• **About this task**
Once the line containing "The image size is (296, 222)." is found in the records below, return it and each following line exactly, up to and including the line containing "Click the -20%", and nothing else.

• **Exercise data**
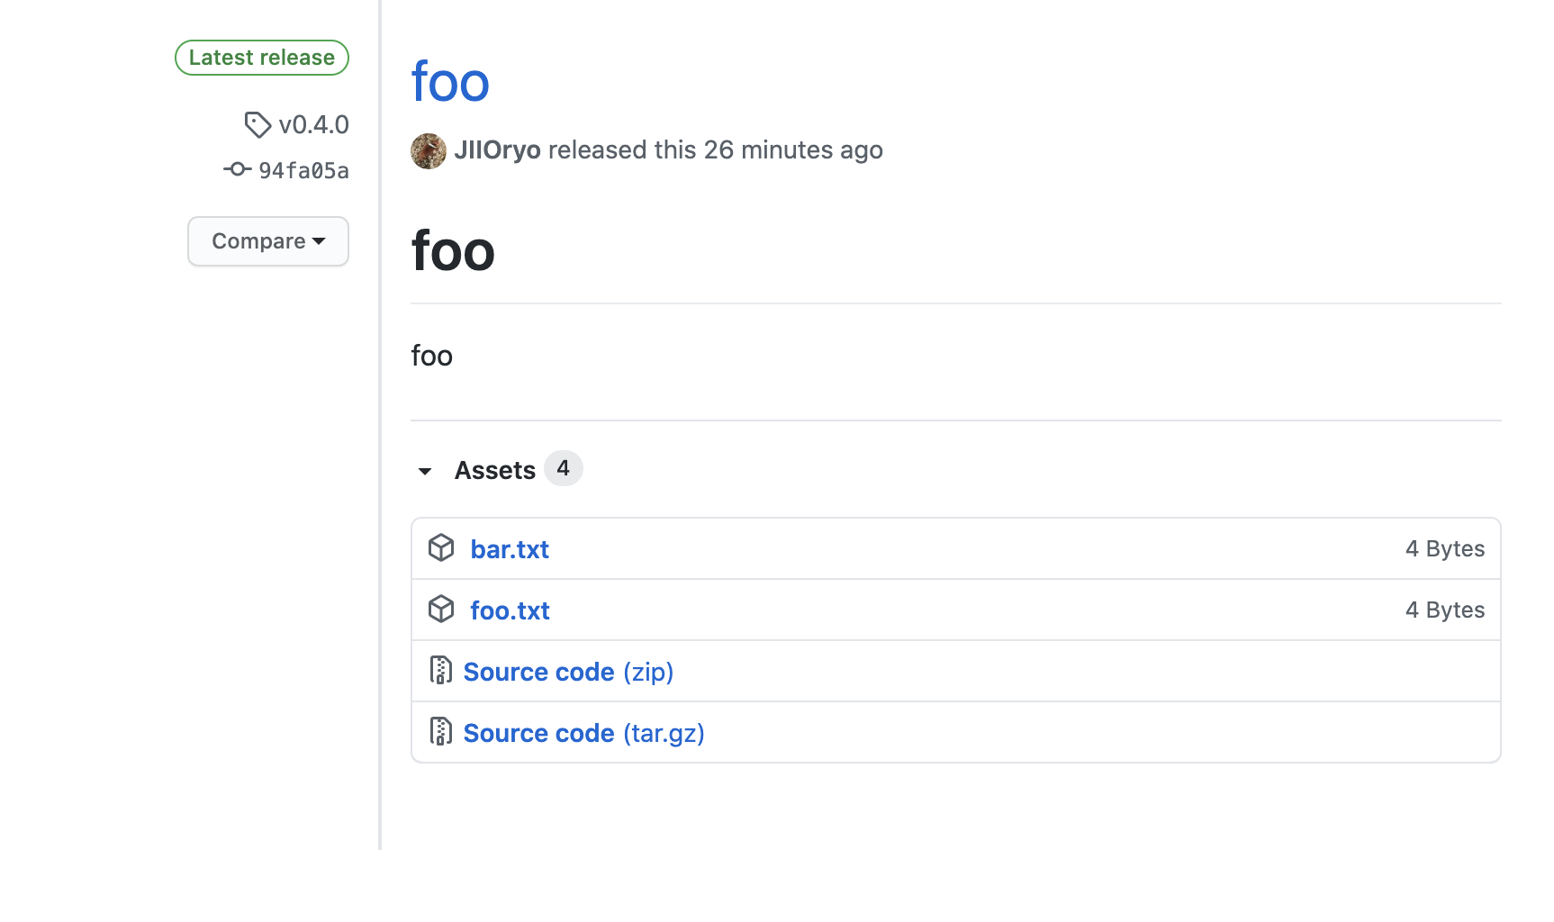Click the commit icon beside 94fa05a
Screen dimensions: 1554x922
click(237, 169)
* * *
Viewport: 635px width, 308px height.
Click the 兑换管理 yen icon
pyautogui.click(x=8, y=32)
---
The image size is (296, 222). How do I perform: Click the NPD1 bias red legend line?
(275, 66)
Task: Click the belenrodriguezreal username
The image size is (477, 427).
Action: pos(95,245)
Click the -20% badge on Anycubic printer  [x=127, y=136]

• **Result**
The image size is (296, 222). How do I perform: Click the NPD1 bias red legend line?
(275, 66)
Task: Click the belenrodriguezreal username
The image size is (477, 427).
Action: pos(95,245)
Click the -20% badge on Anycubic printer  [x=127, y=136]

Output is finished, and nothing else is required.